Items from a data source
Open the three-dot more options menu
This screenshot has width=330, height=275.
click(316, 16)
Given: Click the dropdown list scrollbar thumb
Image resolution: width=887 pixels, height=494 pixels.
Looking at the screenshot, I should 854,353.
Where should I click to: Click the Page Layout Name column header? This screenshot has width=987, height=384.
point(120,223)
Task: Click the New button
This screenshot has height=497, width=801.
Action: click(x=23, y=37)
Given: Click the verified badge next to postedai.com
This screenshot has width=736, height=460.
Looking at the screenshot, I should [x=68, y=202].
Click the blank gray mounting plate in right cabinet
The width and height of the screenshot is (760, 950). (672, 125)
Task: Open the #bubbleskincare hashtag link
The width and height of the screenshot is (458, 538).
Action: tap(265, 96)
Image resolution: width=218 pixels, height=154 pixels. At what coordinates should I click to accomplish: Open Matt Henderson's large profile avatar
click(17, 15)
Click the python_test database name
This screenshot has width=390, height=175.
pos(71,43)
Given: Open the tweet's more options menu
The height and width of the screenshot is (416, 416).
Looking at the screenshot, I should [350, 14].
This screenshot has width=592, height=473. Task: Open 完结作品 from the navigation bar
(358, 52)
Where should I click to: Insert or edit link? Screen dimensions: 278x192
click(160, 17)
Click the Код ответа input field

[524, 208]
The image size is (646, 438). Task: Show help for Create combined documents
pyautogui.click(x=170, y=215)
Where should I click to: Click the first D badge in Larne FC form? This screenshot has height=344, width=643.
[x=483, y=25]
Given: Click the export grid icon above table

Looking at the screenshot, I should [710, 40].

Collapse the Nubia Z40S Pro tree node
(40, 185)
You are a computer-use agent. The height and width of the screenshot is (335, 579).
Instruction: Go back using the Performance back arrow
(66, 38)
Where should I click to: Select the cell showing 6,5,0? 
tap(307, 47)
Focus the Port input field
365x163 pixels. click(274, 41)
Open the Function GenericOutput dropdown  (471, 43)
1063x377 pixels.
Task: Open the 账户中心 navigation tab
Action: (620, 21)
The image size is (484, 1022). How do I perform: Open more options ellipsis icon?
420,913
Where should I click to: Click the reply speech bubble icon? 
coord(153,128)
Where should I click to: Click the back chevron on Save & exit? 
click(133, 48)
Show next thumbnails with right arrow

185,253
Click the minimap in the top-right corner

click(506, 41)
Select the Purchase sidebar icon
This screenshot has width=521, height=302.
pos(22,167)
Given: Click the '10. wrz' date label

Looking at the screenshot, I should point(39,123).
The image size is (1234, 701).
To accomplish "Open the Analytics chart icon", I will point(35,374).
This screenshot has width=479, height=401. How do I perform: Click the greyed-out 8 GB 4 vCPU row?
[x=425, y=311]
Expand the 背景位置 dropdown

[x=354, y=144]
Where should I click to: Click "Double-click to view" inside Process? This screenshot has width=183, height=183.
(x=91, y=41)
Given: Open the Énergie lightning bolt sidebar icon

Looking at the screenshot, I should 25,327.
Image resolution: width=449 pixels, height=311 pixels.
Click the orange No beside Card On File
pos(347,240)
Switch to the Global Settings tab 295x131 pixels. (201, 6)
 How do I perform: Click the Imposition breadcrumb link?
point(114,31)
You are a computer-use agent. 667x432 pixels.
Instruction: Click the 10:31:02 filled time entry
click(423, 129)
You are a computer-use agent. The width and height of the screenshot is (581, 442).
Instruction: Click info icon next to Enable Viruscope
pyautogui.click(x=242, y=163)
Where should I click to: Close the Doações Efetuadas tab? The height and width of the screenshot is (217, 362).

- What the exercise asks
Only the lines from the one that holds "This screenshot has width=479, height=401." through the end of the records should appear in the answer, each restated exactly.

- Problem solution
This screenshot has width=479, height=401. How do I perform: Click the greyed-out 8 GB 4 vCPU row?
[x=425, y=311]
Expand the 背景位置 dropdown

[x=354, y=144]
Where should I click to: Click "Double-click to view" inside Process? This screenshot has width=183, height=183.
(x=91, y=41)
Given: Open the Énergie lightning bolt sidebar icon

Looking at the screenshot, I should 25,327.
Image resolution: width=449 pixels, height=311 pixels.
Click the orange No beside Card On File
pos(347,240)
Switch to the Global Settings tab 295x131 pixels. (201, 6)
 How do I perform: Click the Imposition breadcrumb link?
point(114,31)
You are a computer-use agent. 667x432 pixels.
Instruction: Click the 10:31:02 filled time entry
click(423, 129)
You are a computer-use agent. The width and height of the screenshot is (581, 442).
Instruction: Click info icon next to Enable Viruscope
pyautogui.click(x=242, y=163)
Where should I click to: Close the Doações Efetuadas tab? The height and width of the screenshot is (217, 362).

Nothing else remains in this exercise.